Saturday, February 8, 2014

Policy excellence 1

I today’s media saturated age, it’s difficult to know what “politics” really means anymore. Is it elections? Is it government institutions? Is it a TV debate? What politics should constitute is the study of rightly ordered personal relationships, but despite all the expended argument, emotion, and “rationality,” it seems that things are getting worse rather than better. Pick your measure—government debt, crime, mental health, graduation rates, environmental degradation, nuclear proliferation—the trend seems to be in the wrong direction. How could so much time, money, education, and energy be expended with such piddling results? This is the fundamental question behind this blog, what I call the policy problématique. That is, how can we move from what we have, policy failure to policy excellence.

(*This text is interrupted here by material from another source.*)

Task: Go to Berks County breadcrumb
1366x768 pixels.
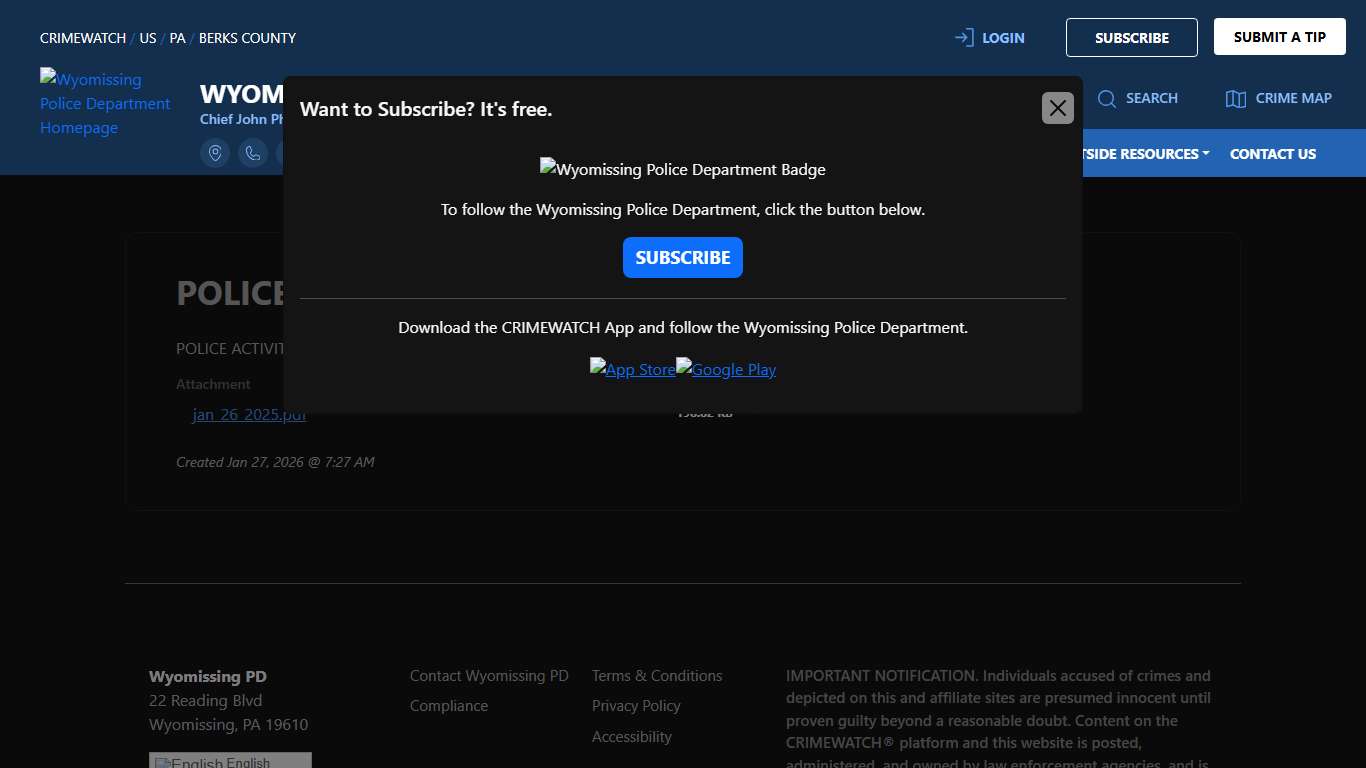Action: click(x=247, y=38)
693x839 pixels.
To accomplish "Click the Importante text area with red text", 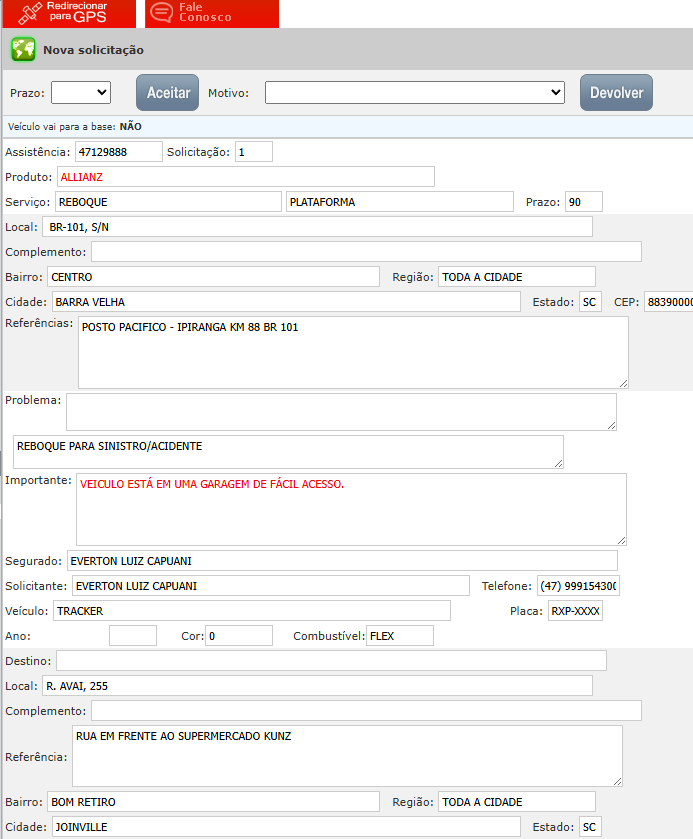I will (x=351, y=509).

But is the term “policy failure” too harsh? Is it, in today’s vernacular, unfair? If it evaluated in terms of pursuing actions with the plan of achieving intended and desirable results, then in too many instances it is all too accurate. Much of the reason has to do with they pay politics is pursued and scored. It is based on persuasion rather than accuracy; on the short rather than long-term; on emotion rather than logic; on simplicity rather than complexity. In other words, we no longer pursue ethics traditionally understood; we pursue the advertising ethic which holds that, “The truth is that which sells.”

The argument proceeds by recognizing that politics is complex. So far as the policy problématique is concerned, the difficulty of pursuing courses of action that achieve their intended effects is driven by the complex of system being influenced. Were the system simple, then the consequences could be easily predicted. However a complex, social system yields unintended consequences. Achieving policy excellence therefore requires addressing, acknowledging, and accounting for the complexity of social systems. The question is, how best to do this? The current answer is democracy, having people vote and the majority rules. We live in a democratic age, and this seems so normal, so right, so stable, and so reified that how could it be any other way? However, Tocqueville pointed out the costs of democracy and noted that in a democratic society, it is difficult to imagine anything else. Moreover, once the majority have pronounced their judgment on an issue, it is absolute. But democracy need not be reified because, as Herbert Simon points out, there are multiple ways to reach policy decisions. The most important thing, recognizing the complexity of social systems, is to find a way to address the complexity. Democracy is naturally flawed because the very notion of complexity is measured against the well-known limitation of human rationality. So fundamental is this limitation that Simon coined the term bounded rationality to describe it. The key problem with democracy is that it is fundamentally driven by a collection of limited human brains, and increasing their number can help but ultimately brains will not do what they cannot do. Also, in a media age, there is an argument to be made that increasing that democracy results in demonstrably worse policy outcomes.


So how can the complexity of social systems be addressed? Recognizing the cognitive limitations associated with bounded rationality, it is natural to seek a cognitive prosthetic—that is, a way to supplement and assist the brain, and one way to do that is through a computer. Three challenges and observations immediately present themselves. First, how does one actually execute computer-based policy, both the creation of the computer model and its implementation within an organization? Second, pushing some of the decision making responsibility to a computer works against the democratic ethic, which, because it has devolved in the advertising ethic, is actually beneficial from a policy excellence perspective. Third, recall that the genius of The Constitution was a stepping back in 1787 from the ineffective Articles of Confederation which had been in place since 1776. So perhaps, what is being recommended here, is correcting a political system that has been pushed out of balance by information technology—that is, today’s media—with the application of another technology, the computer-aided quantitative analysis.